- DVD cover
- Directed by: Sam Mraovich
- Written by: Sam Mraovich
- Produced by: Sam Mraovich
- Starring: Sam Mraovich; Jamie Brett Gabel; Michael Haboush; Bill Hindley; Julie Belknap; Gina Aguilar;
- Cinematography: Michael Haboush; Sam Mraovich;
- Edited by: Chris Mraovich; Sam Mraovich;
- Music by: Phil Garcia; Michael Haboush; Chris Mraovich; Robert Mraovich; Sam Mraovich; Louis Matta;
- Distributed by: Ariztical Entertainment
- Release date: September 9, 2002;
- Running time: 85 minutes
- Country: United States
- Language: English
- Box office: $40,000

= Ben and Arthur =

Ben and Arthur is a 2002 American romantic-drama film written, directed, and produced by Sam Mraovich, and distributed by Ariztical Entertainment. The film concerns a recently married gay couple who face opposition from one partner's brother, who plots to murder them after being ostracized by his church.

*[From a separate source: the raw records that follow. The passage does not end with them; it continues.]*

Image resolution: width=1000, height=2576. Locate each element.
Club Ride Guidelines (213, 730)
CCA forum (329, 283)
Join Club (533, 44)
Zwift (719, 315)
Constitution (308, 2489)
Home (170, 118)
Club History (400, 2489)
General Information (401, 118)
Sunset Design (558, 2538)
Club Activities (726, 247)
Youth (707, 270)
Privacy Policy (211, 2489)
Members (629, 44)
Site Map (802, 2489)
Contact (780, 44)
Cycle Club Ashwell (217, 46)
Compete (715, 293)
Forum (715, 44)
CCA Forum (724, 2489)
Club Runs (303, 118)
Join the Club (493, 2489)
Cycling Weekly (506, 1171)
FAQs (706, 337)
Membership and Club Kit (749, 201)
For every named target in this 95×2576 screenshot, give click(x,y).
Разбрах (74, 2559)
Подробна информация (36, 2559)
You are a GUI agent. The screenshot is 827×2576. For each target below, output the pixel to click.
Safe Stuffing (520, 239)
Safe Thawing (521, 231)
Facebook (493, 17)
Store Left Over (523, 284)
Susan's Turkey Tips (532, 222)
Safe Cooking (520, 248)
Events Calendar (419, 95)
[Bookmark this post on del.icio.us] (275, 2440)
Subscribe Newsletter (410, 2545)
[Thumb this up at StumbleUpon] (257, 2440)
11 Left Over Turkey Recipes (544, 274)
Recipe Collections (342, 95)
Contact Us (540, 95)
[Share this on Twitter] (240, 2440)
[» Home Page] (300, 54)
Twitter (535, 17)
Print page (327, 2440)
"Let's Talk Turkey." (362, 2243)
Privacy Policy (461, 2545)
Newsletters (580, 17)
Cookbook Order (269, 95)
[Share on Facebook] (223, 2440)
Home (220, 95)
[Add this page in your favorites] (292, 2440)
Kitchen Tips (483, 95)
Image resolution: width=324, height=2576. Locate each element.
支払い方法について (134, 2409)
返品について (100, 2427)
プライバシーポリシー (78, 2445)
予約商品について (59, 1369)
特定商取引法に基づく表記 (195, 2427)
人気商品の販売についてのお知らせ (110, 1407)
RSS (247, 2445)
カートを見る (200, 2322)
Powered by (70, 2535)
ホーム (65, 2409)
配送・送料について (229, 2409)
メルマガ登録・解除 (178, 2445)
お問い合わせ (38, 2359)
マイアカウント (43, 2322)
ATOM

The film was a box office bomb, having earned only $40,000 as of 2011, and is considered by some to be one of the worst movies ever made.

==Plot==
Ben Sheets and Arthur Sailes are a couple in Los Angeles, desiring to get married, in a time in the USA when gay marriage was illegal in all 50 states. When one state makes gay marriage legal, the couple decide to go there and get married, which creates consequences with Arthur's brother, Victor, who then becomes obsessed with destroying them both.

==Cast==
- Sam Mraovich as Arthur Sailes
- Jamie Brett Gabel as Ben Sheets
- Michael Haboush as Victor Sailes
- Bill Hindley as Rabin
- Julie M. Zimmerman as Tammy Sheets (billed as Julie Belknap)
- Gina Aguilar as Margaret
- Arthur Huber as Justin Abraham, Victor's private investigator
- Oto Brezina as the Vermont priest who officiates Ben and Arthur's wedding
- Richard Hitchcock as Stan, Victor's friend who helps with his plot against Ben and Arthur
- Bruce Lurie as Investigator Morren
- Buck Elkin as a bar owner
- Nick Bennet as Scott
- Loretta Altman as Mildred
- Holly Mraovich as a lady in a grocery store scene

==Production==
Produced and shot in Los Angeles.

==Release==
The film premiered at the Sunset 5 theater in West Hollywood. As of 2011, the film has only earned $40,000, making it a box office bomb.

=== Home media ===
Ben and Arthur was released on Region 1 DVD in the United States by Ariztical Entertainment on April 13, 2004, and was re-released on January 24, 2018, through Amazon Prime, but both are now out of print. On February 1, 2017, the film was made available online to rent or buy on Vimeo through Ariztical Entertainment.

==Reception==
Rotten Tomatoes' editorial staff ranked it #15 on its list of "Films So Bad They're Unmissable", stating "If Tommy Wiseau's The Room is the over-wrought, melodramatic and self-pitying heterosexual camp classic of choice, then Sam Mraovich's Ben & Arthur is its gay equivalent." Rotten Tomatoes cited the poor production values and Arthur's "hissy fits", concluding that the quality of the film was so poor that "Mraovich might as well have shot his story of gay persecution and fightback on a cell phone". Pop culture review site insert-disc likewise compared it to The Room, stating "The Room was better than this. The acting, special effects, music, and writing are bad even compared to 'The Room.'" Total Film included Ben and Arthur on its list of the 66 worst films of all time.
Netflix reviews have been negative. One review wrote "I rarely get angry at a movie, this is an exception."

The film also took particular criticism from the gay community: The gay pop culture site Queerty called it "the worst gay movie ever", only to later retract the "gay" qualifier and simply declare it the worst in general. The gay film review site Cinemaqueer indicated that it was the worst film to have ever been featured on the site, suggesting that the film was too bad to even be parodied on Mystery Science Theater 3000.